Eric Schmidt And Marc Benioff Are Backing A New Company That Aims To Protect Businesses Against Quantum Cyberattacks
Eric Schmidt, the former chairman of Google’s parent company, Alphabet, and a venture fund set up by Salesforce founder Marc Benioff are among a group of investors backing Sandbox AQ, a newly independent quantum business that was formerly embedded within Alphabet.
Jack Hidary, Sandbox AQ’s CEO, refuses to disclose the exact amount of funding the business has raised, but says it’s “well into the nine figures.” The money will be used to add more skilled staff to the company’s 55-person team and to fund research and development.
According to Schmidt, Sandbox AQ—the A stands for AI and the Q for quantum—has a game plan that involves generating short-term revenue by using machine learning and AI to develop software that protects data from cyberattacks involving quantum computers, which tap some of the almost-mystical properties of quantum physics to generate processing power that can outstrip that of even the most powerful supercomputers. The company will also pursue longer-term research in areas such as quantum sensors, which can potentially be used as navigation aids for trucks, ships and aircraft.

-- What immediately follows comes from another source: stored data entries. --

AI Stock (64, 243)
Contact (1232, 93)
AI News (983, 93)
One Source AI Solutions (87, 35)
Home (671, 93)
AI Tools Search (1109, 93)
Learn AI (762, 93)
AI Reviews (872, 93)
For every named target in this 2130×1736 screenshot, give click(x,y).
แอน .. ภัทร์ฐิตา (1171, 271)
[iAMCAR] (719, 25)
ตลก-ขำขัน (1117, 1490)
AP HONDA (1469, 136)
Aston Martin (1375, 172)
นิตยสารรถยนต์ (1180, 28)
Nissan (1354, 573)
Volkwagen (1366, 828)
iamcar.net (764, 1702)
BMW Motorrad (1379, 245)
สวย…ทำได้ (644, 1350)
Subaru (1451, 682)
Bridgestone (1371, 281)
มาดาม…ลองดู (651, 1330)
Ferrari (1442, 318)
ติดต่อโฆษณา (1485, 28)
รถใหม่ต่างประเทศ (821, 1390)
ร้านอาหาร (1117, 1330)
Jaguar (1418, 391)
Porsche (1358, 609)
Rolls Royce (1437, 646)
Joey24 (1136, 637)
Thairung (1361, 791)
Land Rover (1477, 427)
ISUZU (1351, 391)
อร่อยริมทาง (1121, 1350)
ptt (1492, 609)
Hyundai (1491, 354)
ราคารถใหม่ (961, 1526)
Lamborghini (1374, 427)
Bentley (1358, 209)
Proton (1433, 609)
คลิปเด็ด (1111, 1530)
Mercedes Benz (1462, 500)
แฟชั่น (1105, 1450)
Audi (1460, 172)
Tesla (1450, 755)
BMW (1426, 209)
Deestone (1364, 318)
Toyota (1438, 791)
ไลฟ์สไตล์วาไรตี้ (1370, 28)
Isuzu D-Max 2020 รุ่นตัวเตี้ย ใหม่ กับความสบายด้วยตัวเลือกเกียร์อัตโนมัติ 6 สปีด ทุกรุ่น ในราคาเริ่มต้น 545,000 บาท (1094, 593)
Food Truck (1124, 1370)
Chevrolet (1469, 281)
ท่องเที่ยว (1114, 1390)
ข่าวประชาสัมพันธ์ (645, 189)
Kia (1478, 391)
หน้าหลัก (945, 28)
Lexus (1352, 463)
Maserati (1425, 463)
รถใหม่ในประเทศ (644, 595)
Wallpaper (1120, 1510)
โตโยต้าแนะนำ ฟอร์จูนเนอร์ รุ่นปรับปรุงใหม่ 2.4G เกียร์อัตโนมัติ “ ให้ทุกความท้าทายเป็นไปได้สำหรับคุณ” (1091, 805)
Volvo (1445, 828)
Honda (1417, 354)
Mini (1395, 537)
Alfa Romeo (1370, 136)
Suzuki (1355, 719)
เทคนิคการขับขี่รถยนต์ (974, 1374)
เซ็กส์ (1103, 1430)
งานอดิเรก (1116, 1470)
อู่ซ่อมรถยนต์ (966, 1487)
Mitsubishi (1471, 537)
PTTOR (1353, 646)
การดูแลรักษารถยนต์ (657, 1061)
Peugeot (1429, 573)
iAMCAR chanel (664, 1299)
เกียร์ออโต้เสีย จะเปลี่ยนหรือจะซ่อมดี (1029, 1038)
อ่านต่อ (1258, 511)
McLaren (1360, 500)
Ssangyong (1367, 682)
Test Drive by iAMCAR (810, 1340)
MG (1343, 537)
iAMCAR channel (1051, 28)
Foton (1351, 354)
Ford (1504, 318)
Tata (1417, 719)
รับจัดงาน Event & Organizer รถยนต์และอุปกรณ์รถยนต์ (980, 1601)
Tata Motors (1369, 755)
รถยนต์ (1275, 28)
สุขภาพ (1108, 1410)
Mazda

Cryptographic breaking point
Quantum computers are in their infancy and their researchers are still grappling with significant engineering and other challenges associated with them, but some companies and governments are already preparing their data and networks for the day when those hurdles are finally overcome. “At some point in the future, it should be possible to break [conventionally] encrypted data,” says Schmidt. “That is a huge, huge thing.”
Plenty of other companies, including corporate giants such as IBM and startups such as Isara and QuSecure, already offer “quantum safe” algorithms that can run on existing computers, so Sandbox AQ will be playing in an increasingly competitive field. Its financial backers, who in addition to Schmidt and Benioff’s TIME Ventures include T. Rowe Price, Breyer Capital and Guggenheim Partners, are betting its experience building protection for Google will help it stand out.
Neither Google nor Alphabet is an investor in the new company, but there will still be business ties between them. Sandbox AQ will work closely with Google Cloud, helping to provide quantum-safe cryptography to the cloud computing group’s customers, but this won’t be an exclusive arrangement. “The world is multicloud and one has to recognize that,” explains Hidary.
Sandbox AQ already has already signed up several customers, including Mount Sinai Health System in the U.S. and Japan’s Softbank, which plans to test quantum-secure algorithms on its 4G, 5G and WiFi networks later this year. In emailed comments to Forbes, Ryuji Wakikawa, the head of Softbank’s advanced technology division, says it intends to verify the software’s impact on the networks’ performance and hopes its adoption will be a big step “toward realizing the ultra-safe communications required in the coming 6G era.”
A quantum compass?
Revenue from such deals will help support the longer-term research that Sandbox AQ is planning. Onboard quantum sensors could be valuable for, say, ships and submarines that find themselves cut off from other sources of location data, such as the GPS system. There’s been much discussion recently about creating a backup for GPS, which is potentially vulnerable to cyber and physical attacks. Other companies have already launched trials to test the idea of a quantum “compass”, but Hidary sounds a note of caution: “Quantum sensing is R&D, it’s not ready for market today.”
Several quantum business have already navigated to the public market, including $2.7 billion market cap IonQ and Rigetti Computing, which has a market cap of $758 million. Might Sandbox AQ be tempted to follow them to an IPO in the not-too-distant future? Schmidt dismisses that scenario and says he and its other financial backers are investing in the company for the long haul. “I’ve taken four companies public and I’m not in any hurry to do a fifth.”